Next we create the same two plots for property damage and crop damage, with similar adjustment to title and label sizes. One difference is that because the top event for each damage type caused damage of over $1 billion, we divide our top six damage amounts by 1 billion and present the y-axis in terms of billions of dollars.

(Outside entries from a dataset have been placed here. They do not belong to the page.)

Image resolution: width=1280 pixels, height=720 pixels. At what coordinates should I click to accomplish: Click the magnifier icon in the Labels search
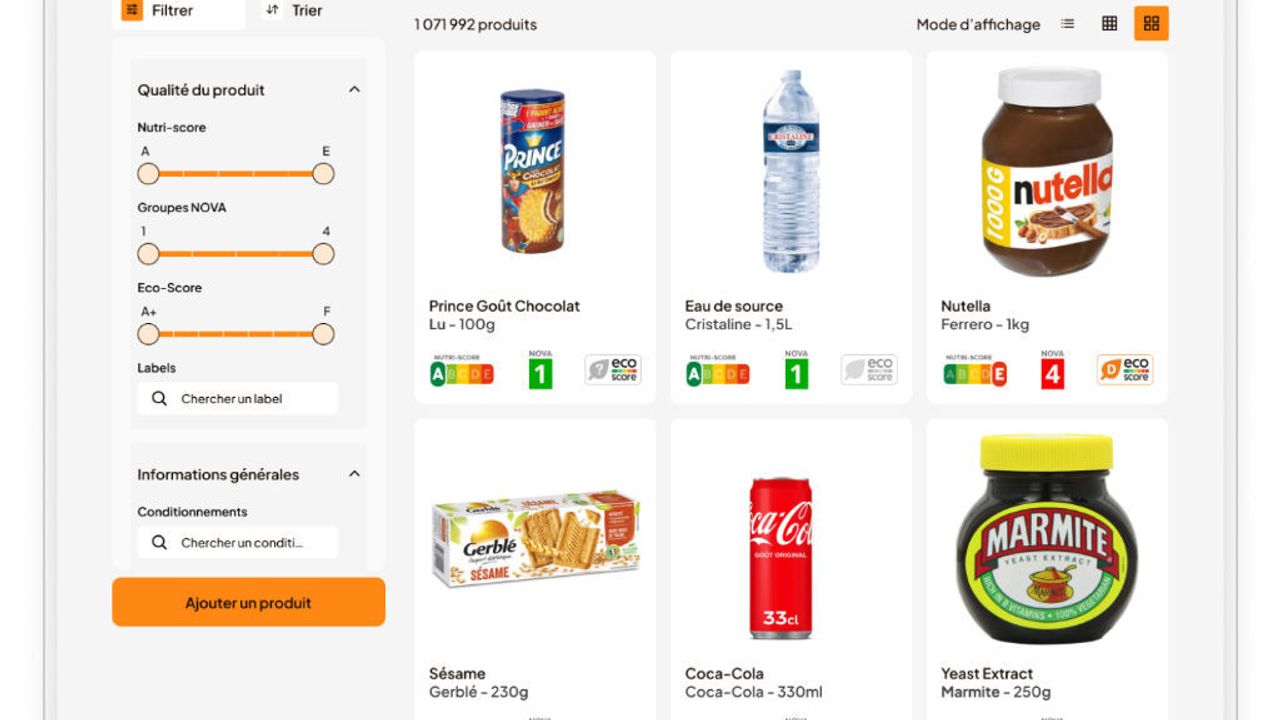point(159,399)
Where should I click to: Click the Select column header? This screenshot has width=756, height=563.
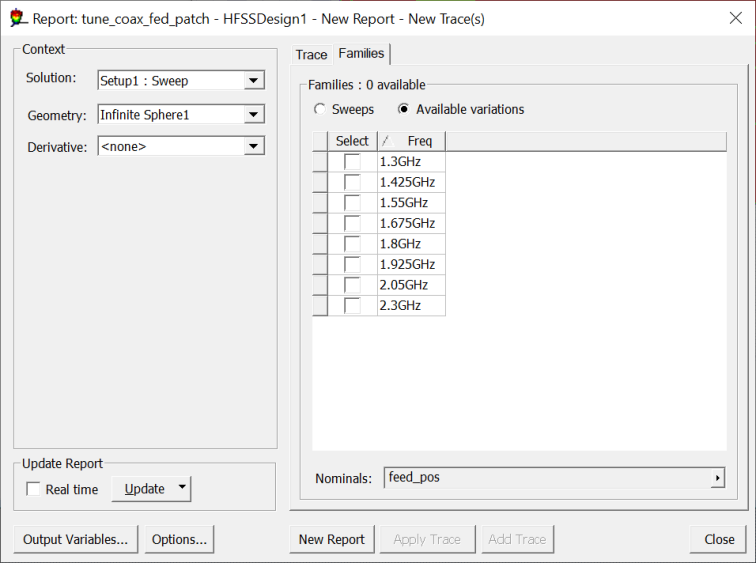[x=352, y=141]
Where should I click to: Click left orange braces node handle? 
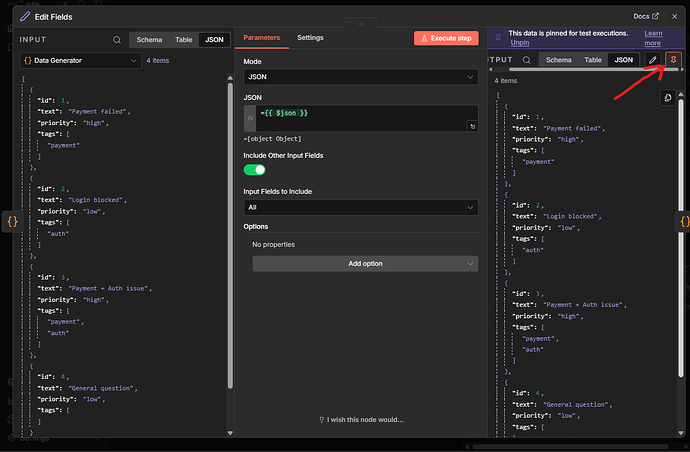click(12, 221)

par(mfrow = c(2, 1), mar = c(4.2, 4, 1, 1)) #Plot in 2 rows, 1 column, adjusting margins
par(mgp = c(3, 0.5, 0)) #Move x tick labels closer to plot
bp1<-barplot(top_prop$prop_damage/1000000000,
names.arg = top_prop$EVTYPE,
las = 2,
main = "Top 6 Property-Damage-Causing Events",
ylab = "Property Damage (in billions usd)",
ylim = c(0,150),
cex.main = 0.9,
cex.names = 0.5,
cex.axis = 0.7,
cex.lab = 0.8)
bp1<-barplot(top_crop$crop_damage/1000000000,
names.arg = top_crop$EVTYPE,
las = 2,
main = "Top 6 Crop-Damage-Causing Events",
ylab = "Crop damage (in billions usd)",
ylim = c(0,15),
cex.main = 0.9,
cex.names = 0.5,
cex.axis = 0.7,
cex.lab = 0.8)
As we can see above, the top determinants of property and crop damage are different. Drought causes by far the greatest damage to crops but is not one of the top six causes of property damage. Flooding is the greatest cause of property damage and is also the second-greatest cause of crop damage. And as with injuries and fatalities, there are multiple categories of flooding among the top six causes of property and crop damage, meaning that flooding altogether is more damaging that indicated by this cursory data analysis.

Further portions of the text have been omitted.